I was on vacation with my wife and good friends for the last week or so and blogging was put to the side while we enjoyed Napa, good company and good food. I will change the newsletter format a bit including links to posts that have caught my attention.

I wrote about the analogy between healthcare and the airlines, today our analogy switches to cars. The entire story can be found at This American Life. Once upon a time there was a GM plant in Fremont California, one of the worst of the worst; poor output and equally poor quality. In a last ditch attempt to save the plant (and the jobs) GM partnered with Toyota to build cars. I love the “Toyota system” a more meaningful response to automation than the principals of Frederick Taylor that GM employed.

Frederick Taylor.jpg

"What Henry Ford had basically designed was a system … to simply get the volume out. Get the product out the door. And someone later will worry about the quality. If we have to repair it, we'll repair it.

So one of the most fundamental things that Toyota did was take that and turn it on its head. So now we tell the plant floor, don't you worry about the production volume. You worry about quality. The last thing we want is to have a lot of defects flowing down the line that we have to repair later."

Sound familiar? In the rapidly disappearing world of fee for service world, volume is king. We are in the midst of that transition to quality. The introduction of Toyota’s kaisen, continuous improvement dramatically improved the efficiency and quality of GM cars produced at the Fremont plant. But GM was incapable of transferring that knowledge to its other facilities. This was due, in part, to obstinate management, siloed interests and a disenfranchised workforce. But there was another force at play that was more difficult, at the time, to identify and describe.

"Workers could only build cars as good as the parts they were given. …The team concept stressed continuous improvement. If a team got a shipment of parts that didn't fit, they'd alert their bosses, who'd then go to the suppliers to fix the problem. Sometimes they'd realize the problem was in the part's design, and Toyota engineers would go back to the drawing board and remake the part to address the problem workers were having on the assembly line. All the departments in the company worked together.
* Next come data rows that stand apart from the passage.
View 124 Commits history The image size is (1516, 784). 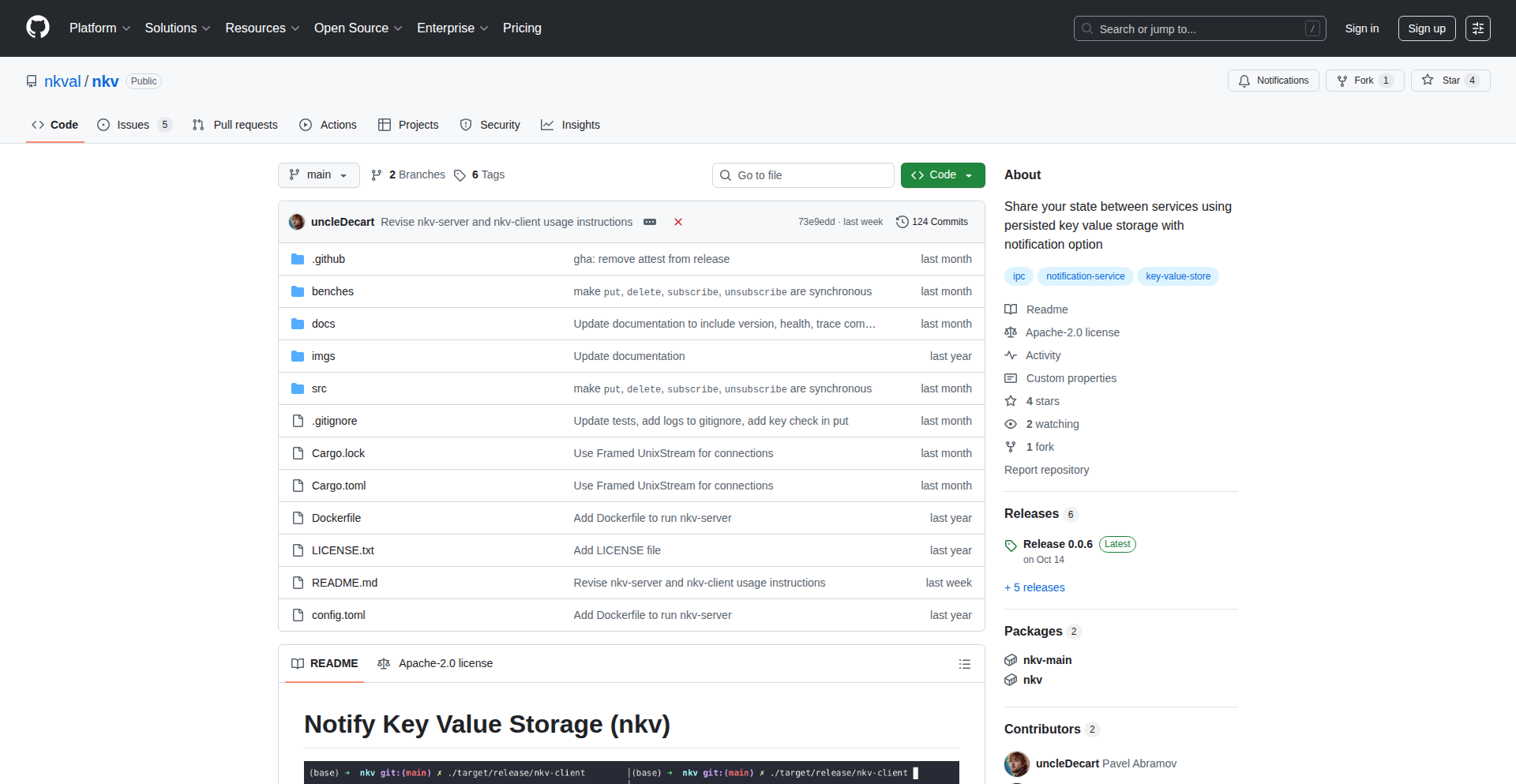click(932, 222)
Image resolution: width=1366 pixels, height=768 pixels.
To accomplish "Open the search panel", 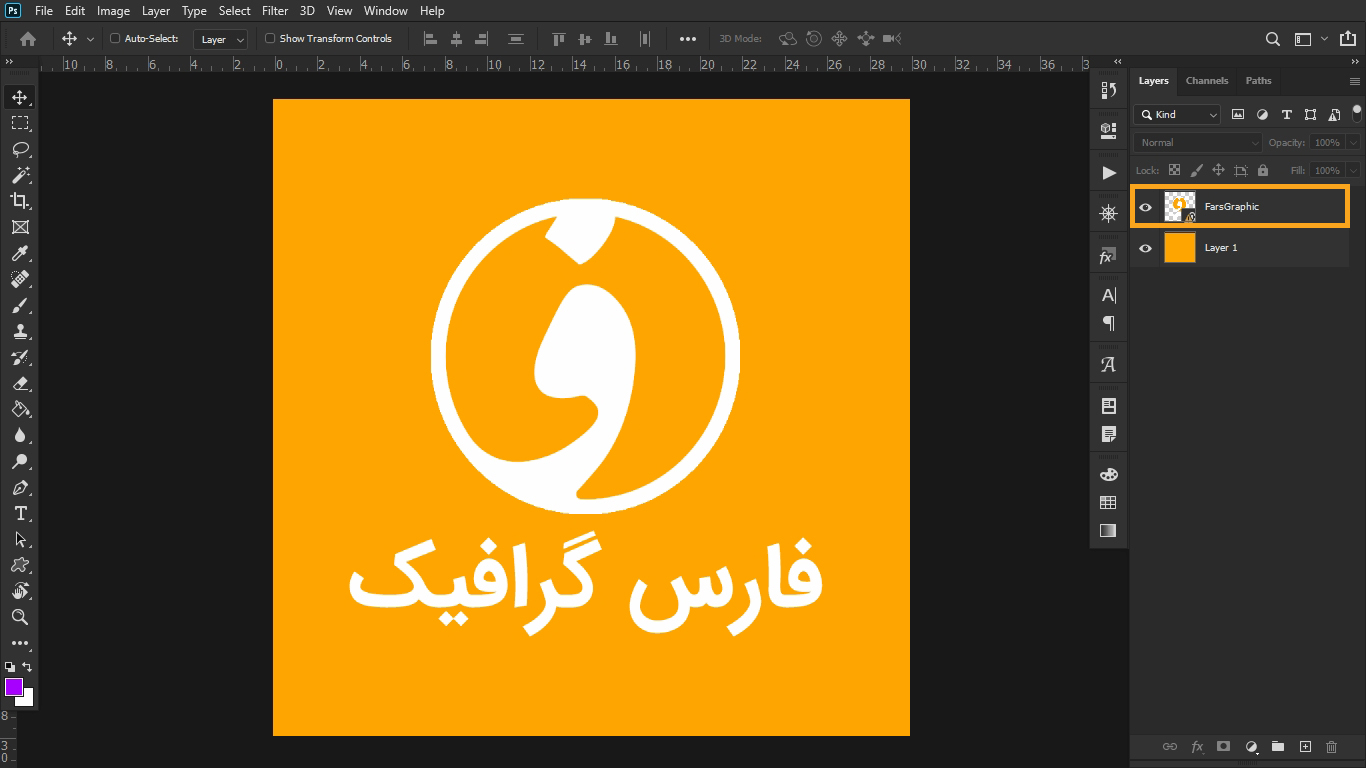I will click(x=1272, y=38).
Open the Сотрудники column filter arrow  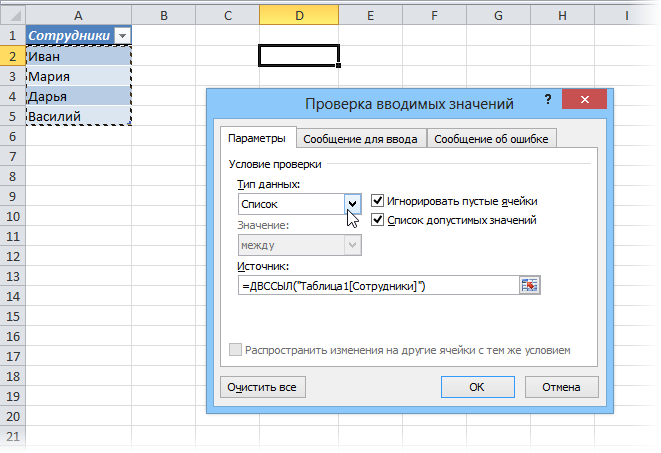point(122,35)
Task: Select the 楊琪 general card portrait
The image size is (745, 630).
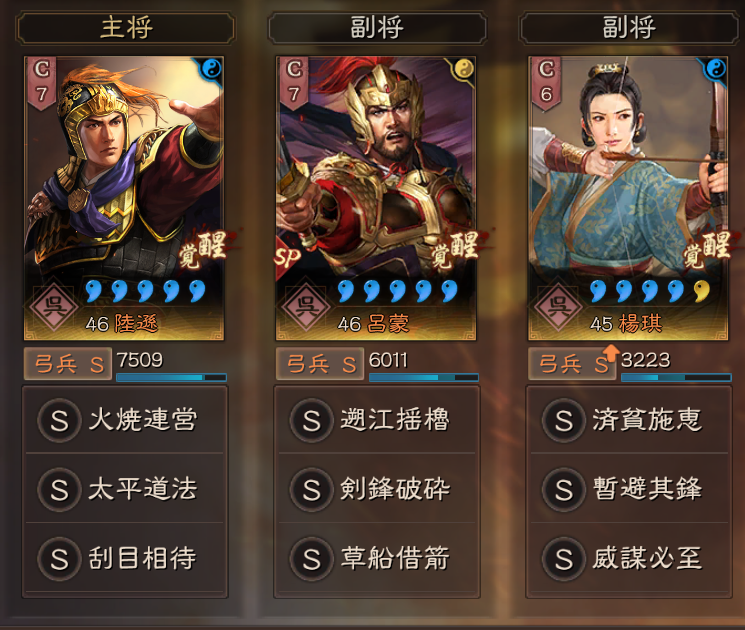Action: (x=628, y=198)
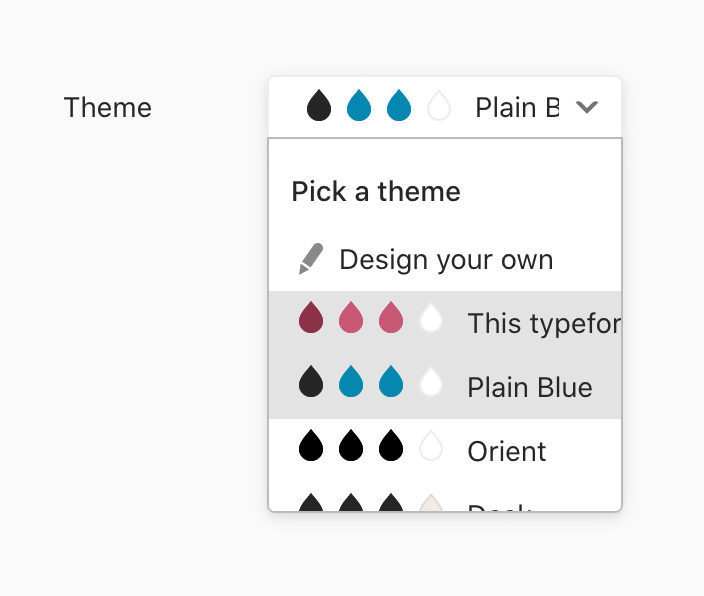Click the white droplet in selected theme box
Image resolution: width=704 pixels, height=596 pixels.
pyautogui.click(x=439, y=105)
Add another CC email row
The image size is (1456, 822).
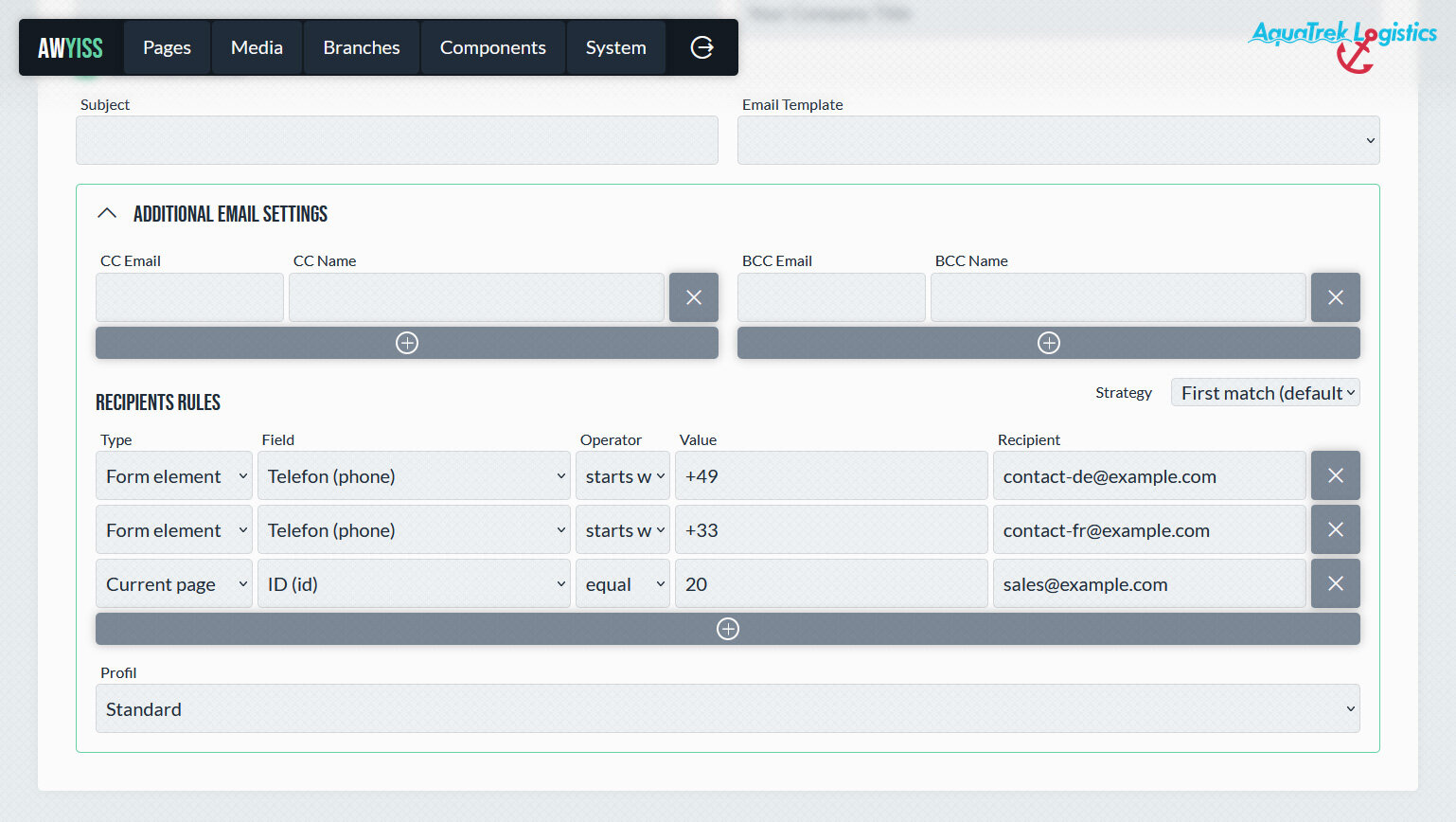click(406, 343)
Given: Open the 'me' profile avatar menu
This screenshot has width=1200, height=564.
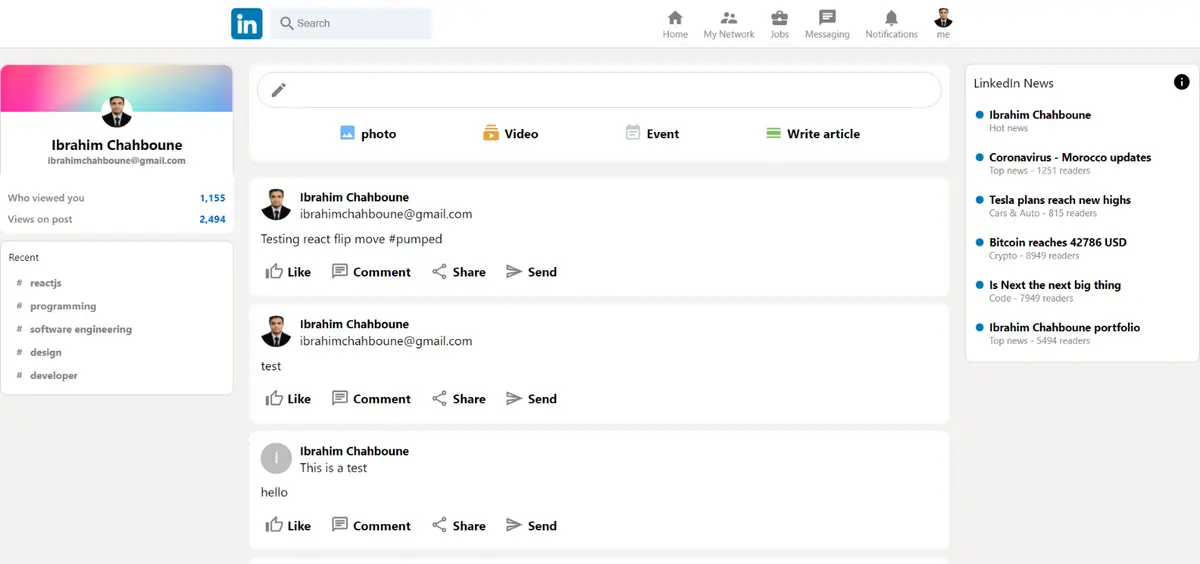Looking at the screenshot, I should tap(943, 18).
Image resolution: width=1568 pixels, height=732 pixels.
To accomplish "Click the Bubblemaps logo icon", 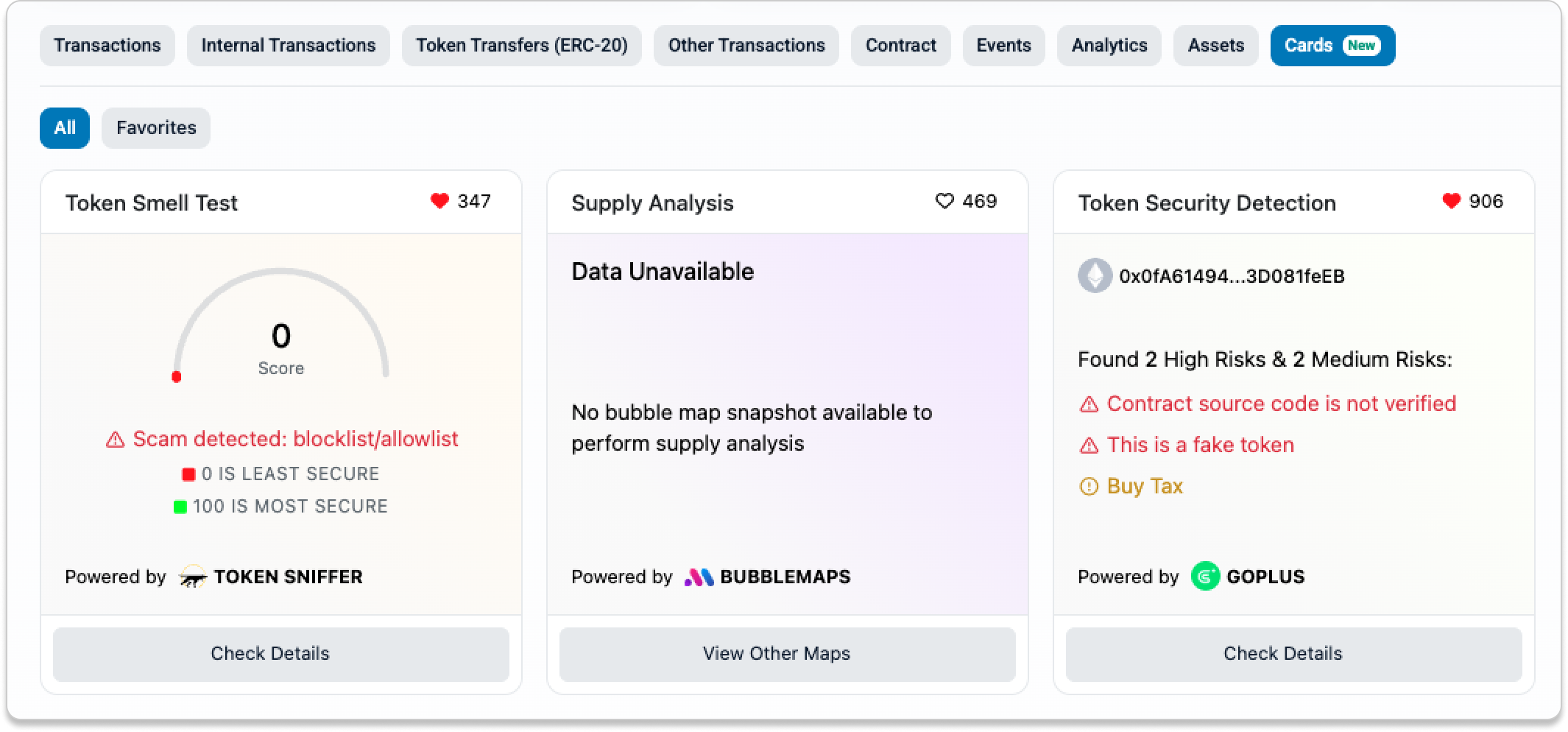I will click(699, 577).
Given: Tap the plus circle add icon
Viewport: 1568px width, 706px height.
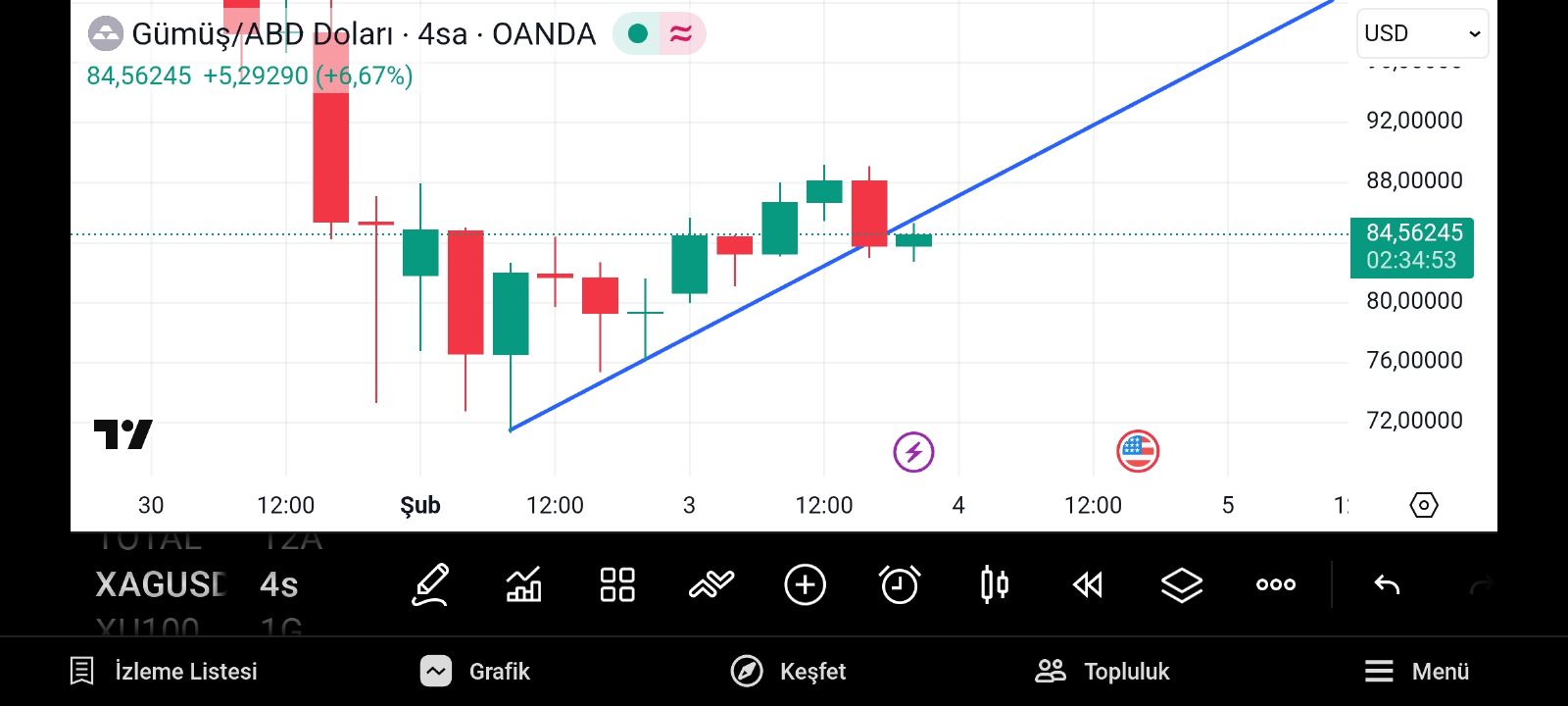Looking at the screenshot, I should 806,585.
…But the one thing you don't see is the system that supports the NUMMI plant. I don't think at that time, anybody understood the large nature of this system. General Motors was a kind of throw it over the wall organization. You know, each department-- we were very compartmentalized, and you'd design that vehicle, and you'd throw it over the wall to the manufacturing guys."

It was the system that supported the factory that made the difference and that was a decentralized collaborative network. As a vascular surgeon I am hospital centric but the reality is that my hospital work is an outgrowth of the health ecosystem I occupy. We all have had experience with the physician referrer that always sends the patient a bit too late; we have all been the physician that wrote the illegible note (if we wrote at all) to the primary care doctor who follow up on our patient.  And so it was for GM

"We didn't understand this bigger picture thing. All of our questions were focused on the floor, you know? The assembly plant. What's happening on the line. That's not the real issue. The issue is, how do you support that system with all the other functions that have to take place in the organization?"

The ecosystem of our healthcare work is the reason for our success and the cause of our difficulty in transferring knowledge.

"Pick your nautical cliche. Reforming General Motors was like turning around a battleship, one manager said. Another compared it to steering the Titanic with a canoe paddle. Jeffrey Liker says the cultural gap between NUMMI and the rest of GM was so vast that even with clear marching orders to change, some of the people running the company didn't know where to begin.

There was no vocabulary, even, to explain it. I remember one of the GM managers was ordered from a very senior level-- it came from a vice president-- to make a GM plant look like NUMMI. And he said, I want you to go there with cameras and take a picture of every square inch. And whatever you take a picture of, I want it to look like that in our plant. There should be no excuse for why we're different than NUMMI, why our quality is lower, why our productivity isn't as high, because you're going to copy everything you see.

Immediately, this guy knew that was crazy. We can't copy employee motivation. We can't copy good relationships between the union and management. That's not something you can copy, and you can't even take a photograph of it."

The strength of the hospital in particular and healthcare in general lies in the people that it ‘employs’ and the relationships they form with one another, our patients and our suppliers. We are a unique asset and understanding our value to the system and to one another is why a Geisinger succeeds and is so difficult to emulate. I would choose a different metaphor to explain our role. Picture a roiling sea with a small lifeboat tossed about with storm clouds hanging low around us. We are not the lifeboat, we are the sea and have the opportunity and responsibility to change course.

"I think when you're on the brink of possible extinction, it wakes people up, and they started changing things. But that's what it took. I mean, that's why Ford came out with the Ford Fusion. They spent $23 billion-- borrowed $23 billion, because they were almost out of business. … So basically, it's deathbed conversions."

And a last thought

"Since 2010, the NUMMI plant in Fremont has become symbolic of what's happening in the American car industry in a different way. It's now where they make the Tesla."